Protesters advanced on police lines in the heart of the Ukrainian capital, prompting government snipers to shoot back and kill scores of people in the country's deadliest day since the break-up of the Soviet Union a quarter-century ago.
Officials estimated that 77 people died on 20 February 2014, but the numbers were later increased to more than 100, prompting people to name the dead activists the "heavenly hundred".
Ihor Zastavnyi, a 21-year-old woodworker, was one of those who joined the protests but survived, despite sustaining injuries that cost him his left leg.
Walking to Maidan with a slight limp, he recalls the day that changed his life.
Zastavnyi arrived at Maidan for the first time after watching on TV that students supporting the European integration of Ukraine had been beaten.
He spent more than one and a half months taking part in the protest, but he remembers 20 February vividly.
"I was extremely taken aback when came to Maidan on 20 February. It looked like hell. I realised in that moment that something serious would happen, a battle, the last battle, maybe," he said.
Soon after his realisation, Zastavnyi was shot three times.
"I got an injury to my arm and stomach," he said standing on the very place where he was hit and looking at photos from the day.
"Then I started to move back as I was unable to stand up and was shot in the leg."
Zastavnyi's health condition turned critical and because he lost too much blood doctors couldn't save his leg.
On Wednesday, he met other activists on Maidan and they reminisced as they looked at photos from the tragic day one year ago.
The activists said they had almost become like family and one of them called Zastavnyi "our Maidan hero".
Zastavnyi said he would like to see those who shot at the protesters taken to court and punished.
Investigations are still ongoing and at a cabinet meeting Prime Minister Arseniy Yatsenyuk said a report was expected by the end of the week.
The unfolding events later spilled into war in eastern Ukraine which has killed 5,600 people and forced over a million to flee their homes since fighting began in April, a month after Russia annexed the mostly Russian-speaking Crimean Peninsula.
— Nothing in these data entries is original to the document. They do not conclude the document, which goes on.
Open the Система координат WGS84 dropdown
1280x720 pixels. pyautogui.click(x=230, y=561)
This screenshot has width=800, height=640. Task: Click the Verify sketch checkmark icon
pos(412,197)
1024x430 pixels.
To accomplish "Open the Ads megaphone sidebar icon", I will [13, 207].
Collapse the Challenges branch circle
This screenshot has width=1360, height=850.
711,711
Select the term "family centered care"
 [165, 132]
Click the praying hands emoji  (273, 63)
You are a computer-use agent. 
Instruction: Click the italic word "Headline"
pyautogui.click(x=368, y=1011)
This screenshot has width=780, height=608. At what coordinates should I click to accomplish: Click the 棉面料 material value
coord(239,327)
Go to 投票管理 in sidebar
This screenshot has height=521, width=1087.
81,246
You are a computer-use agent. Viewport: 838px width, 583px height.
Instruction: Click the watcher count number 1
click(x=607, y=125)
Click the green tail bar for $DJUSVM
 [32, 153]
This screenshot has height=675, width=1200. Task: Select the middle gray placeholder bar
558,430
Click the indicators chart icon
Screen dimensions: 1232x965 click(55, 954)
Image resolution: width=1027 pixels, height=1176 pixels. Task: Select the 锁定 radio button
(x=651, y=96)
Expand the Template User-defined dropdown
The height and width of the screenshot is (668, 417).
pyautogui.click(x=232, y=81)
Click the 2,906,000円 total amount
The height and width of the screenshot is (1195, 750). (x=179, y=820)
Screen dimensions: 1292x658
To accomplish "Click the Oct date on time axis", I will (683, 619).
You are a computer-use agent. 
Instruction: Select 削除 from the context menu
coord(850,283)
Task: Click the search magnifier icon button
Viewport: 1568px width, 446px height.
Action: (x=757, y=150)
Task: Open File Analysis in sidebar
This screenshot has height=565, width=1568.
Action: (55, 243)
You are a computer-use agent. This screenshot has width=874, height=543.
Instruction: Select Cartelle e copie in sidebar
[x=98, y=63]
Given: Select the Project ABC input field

Some war weary Ukrainians have been looking back at the start of the protests and asking themselves if it was all worth it.
Zastavnyi, however, had no doubts.
"All this was not in vain," he said.
"It's impossible even to think like this. When a person wants to give everything and devote himself to something as the 'heavenly hundred' did, it can't be for nothing. Because people gave the best they had. Their lives."